** Begin RECORD EXCERPTS **
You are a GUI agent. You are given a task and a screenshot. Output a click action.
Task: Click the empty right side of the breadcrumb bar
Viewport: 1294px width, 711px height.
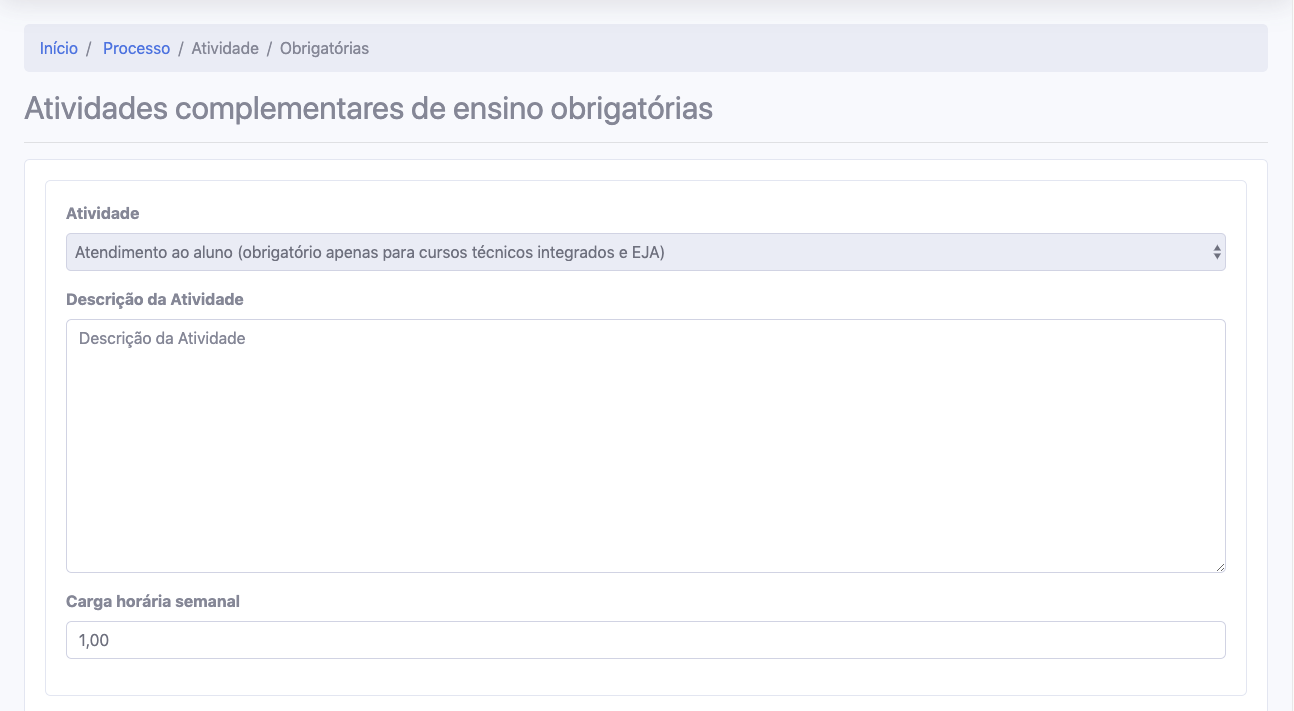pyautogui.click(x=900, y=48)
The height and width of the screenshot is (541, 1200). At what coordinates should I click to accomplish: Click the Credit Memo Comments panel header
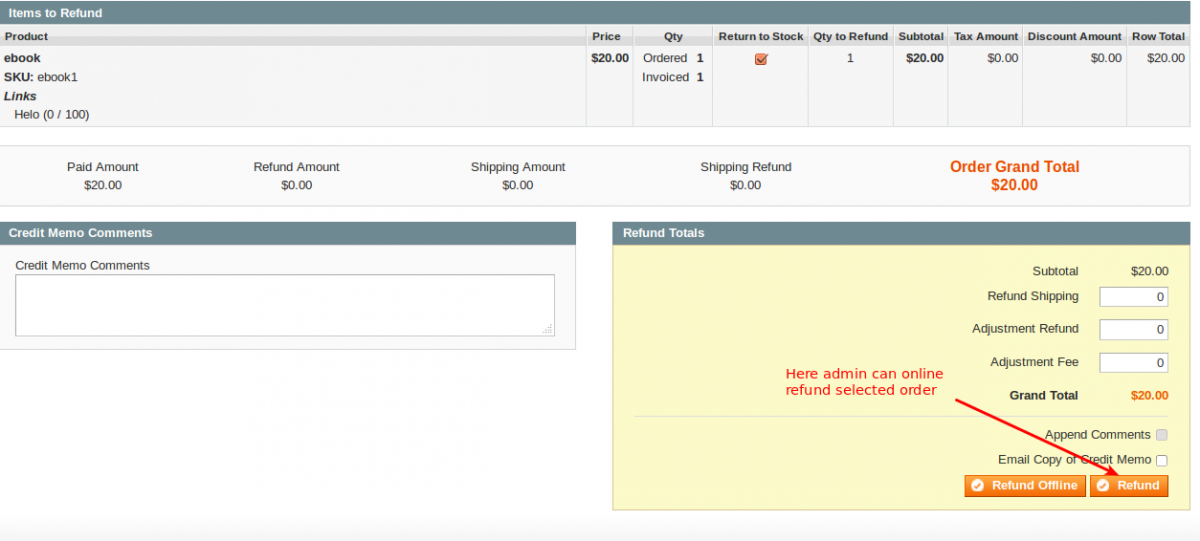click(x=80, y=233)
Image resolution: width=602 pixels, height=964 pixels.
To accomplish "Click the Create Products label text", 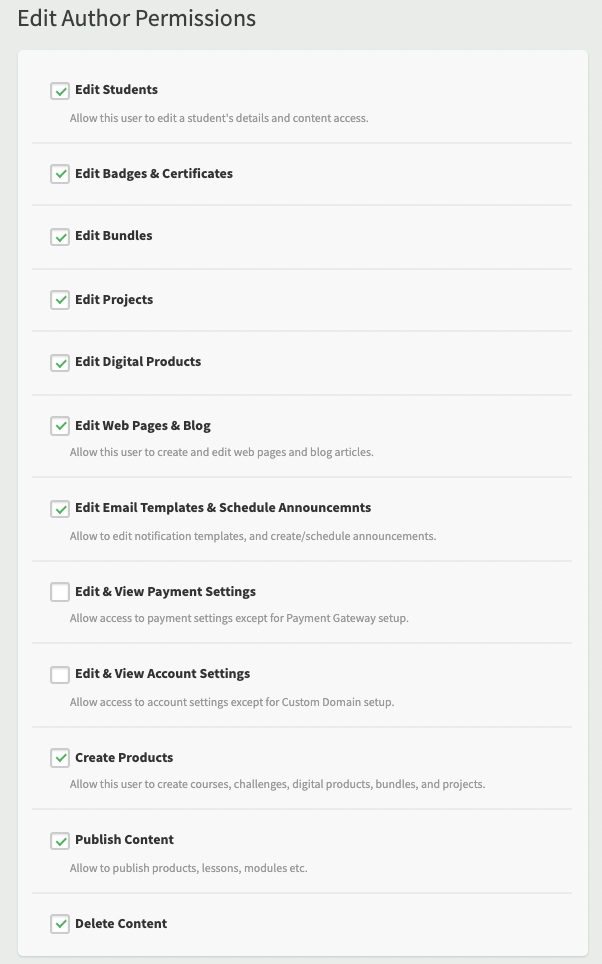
** End RECORD EXCERPTS **
** Begin RECORD EXCERPTS **
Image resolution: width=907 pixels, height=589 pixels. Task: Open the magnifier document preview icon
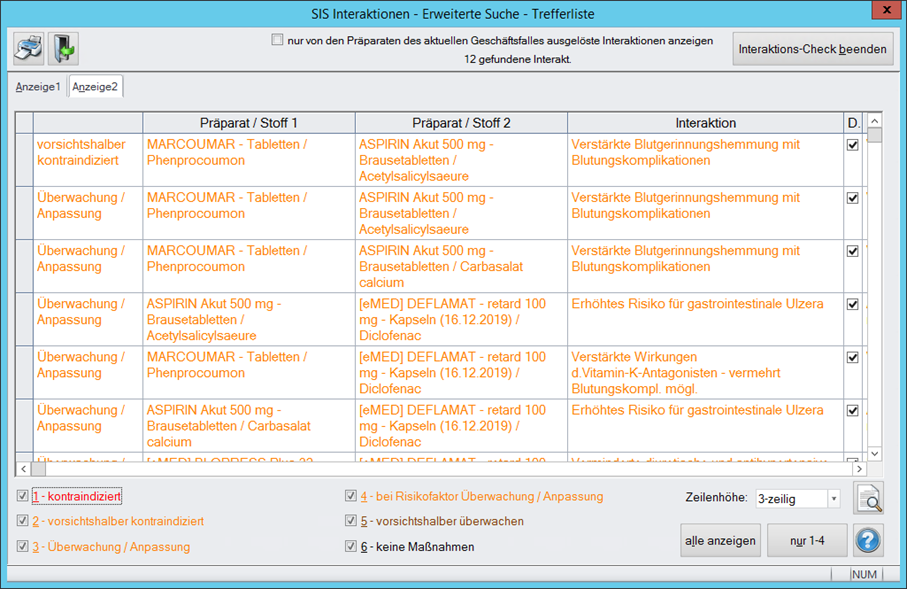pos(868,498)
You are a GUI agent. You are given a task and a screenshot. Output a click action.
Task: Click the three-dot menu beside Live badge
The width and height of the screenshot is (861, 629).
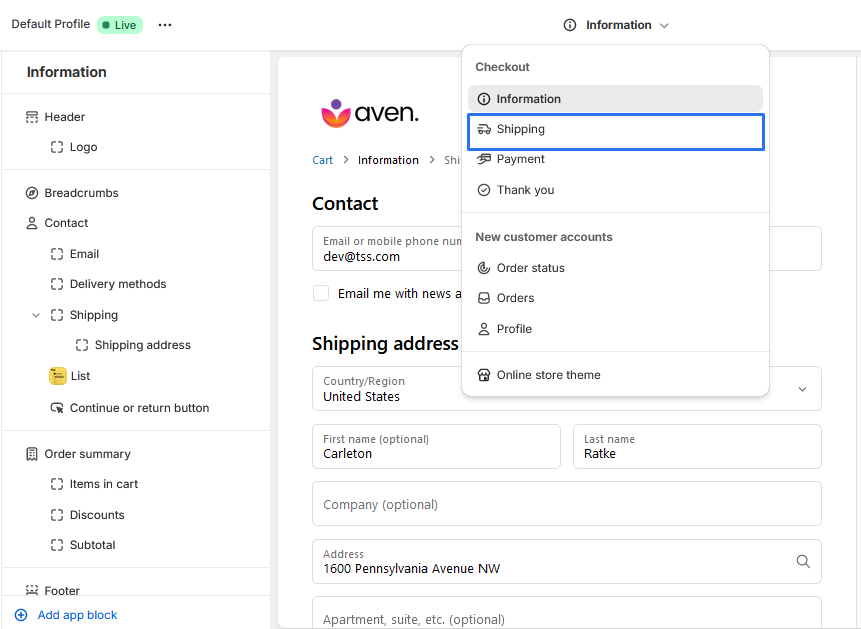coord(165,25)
** End RECORD EXCERPTS **
** Begin RECORD EXCERPTS **
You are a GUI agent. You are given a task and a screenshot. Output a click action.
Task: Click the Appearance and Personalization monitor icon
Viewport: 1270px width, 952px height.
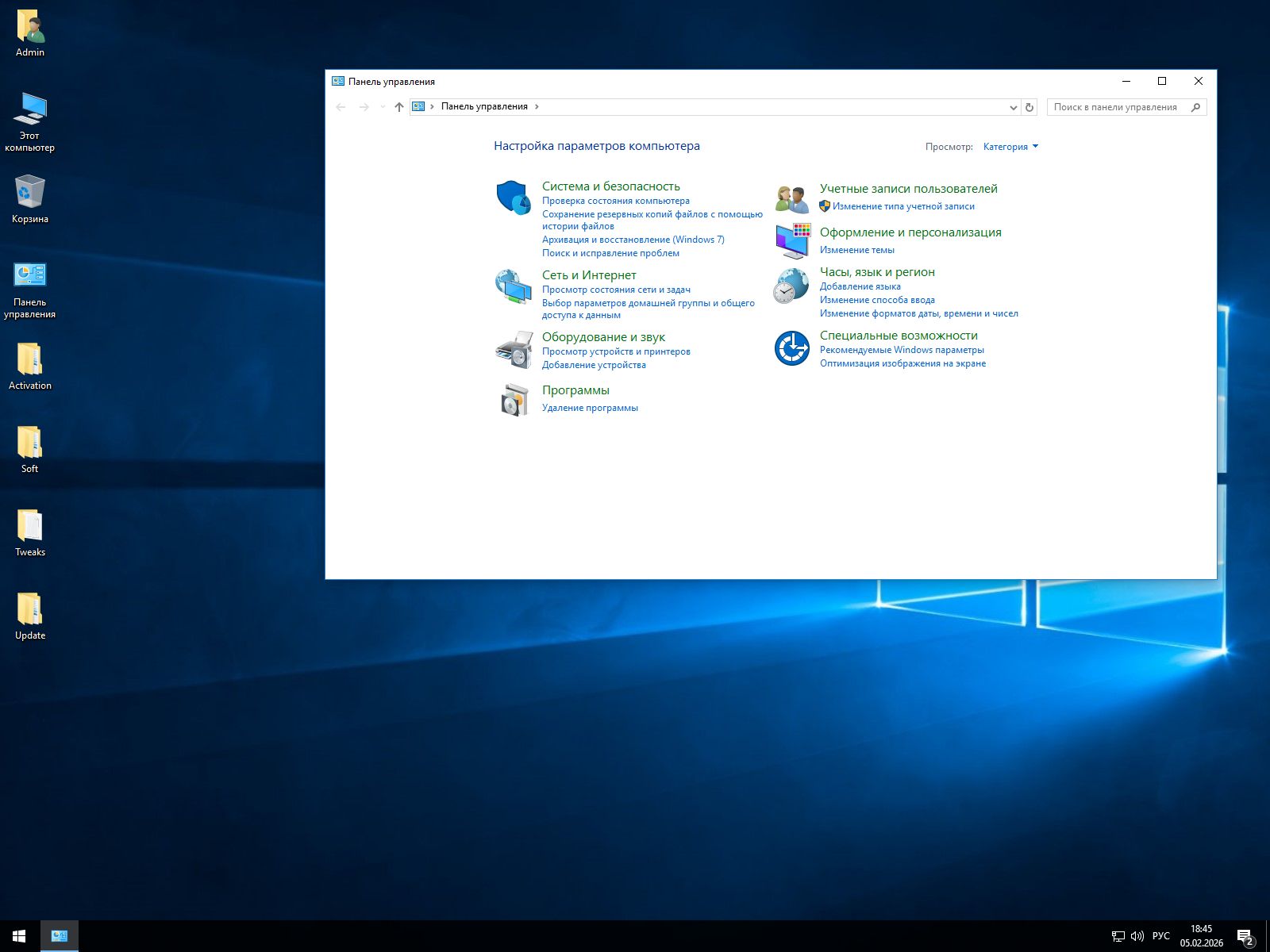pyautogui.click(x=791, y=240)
** End RECORD EXCERPTS **
- _PROMPT_: Report each line of the material above that contains the string "resolution", matching case exactly.

- _RESULT OF THIS TASK_:
Image resolution: width=602 pixels, height=964 pixels.
Image resolution: width=907 pixels, height=589 pixels. Task: Open the magnifier document preview icon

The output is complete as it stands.